**Problem description:** Using the material below, copy every line where "link" appears.
[Start of Attachment]
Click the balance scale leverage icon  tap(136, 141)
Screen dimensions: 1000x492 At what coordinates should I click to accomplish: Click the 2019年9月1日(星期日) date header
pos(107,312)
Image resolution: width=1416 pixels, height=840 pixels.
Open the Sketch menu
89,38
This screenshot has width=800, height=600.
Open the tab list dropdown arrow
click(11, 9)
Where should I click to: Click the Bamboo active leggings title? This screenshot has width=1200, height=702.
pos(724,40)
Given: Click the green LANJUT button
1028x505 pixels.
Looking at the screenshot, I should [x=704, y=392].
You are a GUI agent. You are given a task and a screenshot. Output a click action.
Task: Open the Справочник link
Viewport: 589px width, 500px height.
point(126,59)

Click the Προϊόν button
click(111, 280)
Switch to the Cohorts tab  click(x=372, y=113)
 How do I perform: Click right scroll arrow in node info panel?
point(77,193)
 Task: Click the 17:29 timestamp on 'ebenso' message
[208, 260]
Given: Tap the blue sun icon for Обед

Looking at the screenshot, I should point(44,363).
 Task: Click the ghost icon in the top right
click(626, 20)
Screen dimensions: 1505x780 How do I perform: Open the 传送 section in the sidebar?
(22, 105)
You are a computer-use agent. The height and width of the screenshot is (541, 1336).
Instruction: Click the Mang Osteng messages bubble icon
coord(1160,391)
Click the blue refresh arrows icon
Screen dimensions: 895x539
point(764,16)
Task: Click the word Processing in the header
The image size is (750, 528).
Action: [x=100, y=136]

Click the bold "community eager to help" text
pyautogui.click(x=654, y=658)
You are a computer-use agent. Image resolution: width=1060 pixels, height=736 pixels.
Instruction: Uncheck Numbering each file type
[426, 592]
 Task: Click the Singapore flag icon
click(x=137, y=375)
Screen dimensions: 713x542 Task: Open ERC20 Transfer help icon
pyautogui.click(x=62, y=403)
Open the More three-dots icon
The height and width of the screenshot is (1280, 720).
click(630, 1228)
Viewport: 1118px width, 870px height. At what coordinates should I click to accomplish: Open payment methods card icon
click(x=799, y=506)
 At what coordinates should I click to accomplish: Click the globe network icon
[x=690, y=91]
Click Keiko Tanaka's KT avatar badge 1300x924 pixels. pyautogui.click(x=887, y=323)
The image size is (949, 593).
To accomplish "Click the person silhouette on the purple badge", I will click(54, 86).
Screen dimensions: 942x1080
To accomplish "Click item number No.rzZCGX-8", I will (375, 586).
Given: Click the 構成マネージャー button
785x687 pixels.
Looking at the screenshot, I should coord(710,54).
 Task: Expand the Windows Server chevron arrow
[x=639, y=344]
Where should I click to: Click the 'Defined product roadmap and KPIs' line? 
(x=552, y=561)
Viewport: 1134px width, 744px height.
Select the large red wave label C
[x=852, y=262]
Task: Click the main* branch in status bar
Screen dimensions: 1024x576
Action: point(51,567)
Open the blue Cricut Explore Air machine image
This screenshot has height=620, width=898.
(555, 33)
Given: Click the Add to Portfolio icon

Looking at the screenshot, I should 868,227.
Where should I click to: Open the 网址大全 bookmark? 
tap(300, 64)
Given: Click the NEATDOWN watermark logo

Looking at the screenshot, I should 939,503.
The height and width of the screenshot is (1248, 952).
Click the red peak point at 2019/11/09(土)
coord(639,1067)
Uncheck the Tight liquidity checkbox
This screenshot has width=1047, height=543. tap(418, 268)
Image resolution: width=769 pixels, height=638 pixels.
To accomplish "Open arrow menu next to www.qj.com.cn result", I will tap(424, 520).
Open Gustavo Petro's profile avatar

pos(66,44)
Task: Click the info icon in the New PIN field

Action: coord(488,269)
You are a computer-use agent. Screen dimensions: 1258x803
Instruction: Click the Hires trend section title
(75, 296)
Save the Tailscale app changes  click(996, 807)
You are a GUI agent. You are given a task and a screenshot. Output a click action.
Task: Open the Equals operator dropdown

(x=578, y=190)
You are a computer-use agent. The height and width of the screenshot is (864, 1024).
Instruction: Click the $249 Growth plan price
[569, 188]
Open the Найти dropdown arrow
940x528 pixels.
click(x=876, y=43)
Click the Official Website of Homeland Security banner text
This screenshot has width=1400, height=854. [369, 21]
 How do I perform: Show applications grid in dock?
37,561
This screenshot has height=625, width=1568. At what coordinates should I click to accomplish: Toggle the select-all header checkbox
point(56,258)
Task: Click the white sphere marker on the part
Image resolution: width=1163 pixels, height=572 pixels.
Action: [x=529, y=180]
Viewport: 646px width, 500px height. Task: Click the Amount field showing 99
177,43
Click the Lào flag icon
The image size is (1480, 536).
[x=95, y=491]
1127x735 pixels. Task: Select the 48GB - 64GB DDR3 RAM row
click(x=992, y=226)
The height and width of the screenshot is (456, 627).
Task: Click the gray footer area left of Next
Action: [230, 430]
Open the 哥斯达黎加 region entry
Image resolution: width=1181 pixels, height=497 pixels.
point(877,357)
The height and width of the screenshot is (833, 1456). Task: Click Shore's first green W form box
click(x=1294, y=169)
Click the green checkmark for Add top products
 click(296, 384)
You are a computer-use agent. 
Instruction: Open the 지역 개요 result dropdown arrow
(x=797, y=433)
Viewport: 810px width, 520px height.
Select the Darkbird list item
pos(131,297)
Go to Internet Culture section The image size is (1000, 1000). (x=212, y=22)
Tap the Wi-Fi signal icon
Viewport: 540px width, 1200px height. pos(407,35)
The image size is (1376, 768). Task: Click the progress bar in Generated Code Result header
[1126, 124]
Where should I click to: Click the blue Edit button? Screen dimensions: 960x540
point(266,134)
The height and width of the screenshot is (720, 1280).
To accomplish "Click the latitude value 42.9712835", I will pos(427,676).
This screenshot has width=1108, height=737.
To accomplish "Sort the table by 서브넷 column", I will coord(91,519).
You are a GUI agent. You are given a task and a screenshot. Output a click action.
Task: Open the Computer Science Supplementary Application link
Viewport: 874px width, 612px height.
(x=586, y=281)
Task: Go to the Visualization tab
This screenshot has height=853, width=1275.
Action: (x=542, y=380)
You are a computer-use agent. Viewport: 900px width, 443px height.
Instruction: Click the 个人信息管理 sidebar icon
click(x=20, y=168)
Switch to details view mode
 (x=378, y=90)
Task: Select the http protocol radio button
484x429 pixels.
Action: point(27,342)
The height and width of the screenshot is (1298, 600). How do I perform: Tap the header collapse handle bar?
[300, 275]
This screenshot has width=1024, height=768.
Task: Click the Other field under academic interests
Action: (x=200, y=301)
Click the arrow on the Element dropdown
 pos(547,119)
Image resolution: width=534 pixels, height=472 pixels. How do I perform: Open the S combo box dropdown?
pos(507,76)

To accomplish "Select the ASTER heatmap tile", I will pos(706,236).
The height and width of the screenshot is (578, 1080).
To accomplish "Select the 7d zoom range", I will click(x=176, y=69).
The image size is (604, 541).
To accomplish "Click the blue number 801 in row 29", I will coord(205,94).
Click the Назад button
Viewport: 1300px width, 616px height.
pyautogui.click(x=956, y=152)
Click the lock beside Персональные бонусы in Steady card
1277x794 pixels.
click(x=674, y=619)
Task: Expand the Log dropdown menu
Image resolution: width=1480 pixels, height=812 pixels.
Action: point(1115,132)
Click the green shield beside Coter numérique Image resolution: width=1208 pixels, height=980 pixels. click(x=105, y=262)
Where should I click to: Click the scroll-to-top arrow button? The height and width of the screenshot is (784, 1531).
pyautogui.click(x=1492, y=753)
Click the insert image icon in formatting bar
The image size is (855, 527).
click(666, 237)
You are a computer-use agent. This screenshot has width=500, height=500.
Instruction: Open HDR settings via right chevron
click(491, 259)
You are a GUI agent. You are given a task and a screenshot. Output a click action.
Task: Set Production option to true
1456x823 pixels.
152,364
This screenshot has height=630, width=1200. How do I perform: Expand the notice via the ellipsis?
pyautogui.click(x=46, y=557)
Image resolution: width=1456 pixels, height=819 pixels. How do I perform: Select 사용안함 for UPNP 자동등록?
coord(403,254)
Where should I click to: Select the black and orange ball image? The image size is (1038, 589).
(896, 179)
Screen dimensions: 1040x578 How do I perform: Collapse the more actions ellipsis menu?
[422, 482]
[End of Attachment]
**Result of this exercise:**
Task: Open the Справочник link
Task: Open the Computer Science Supplementary Application link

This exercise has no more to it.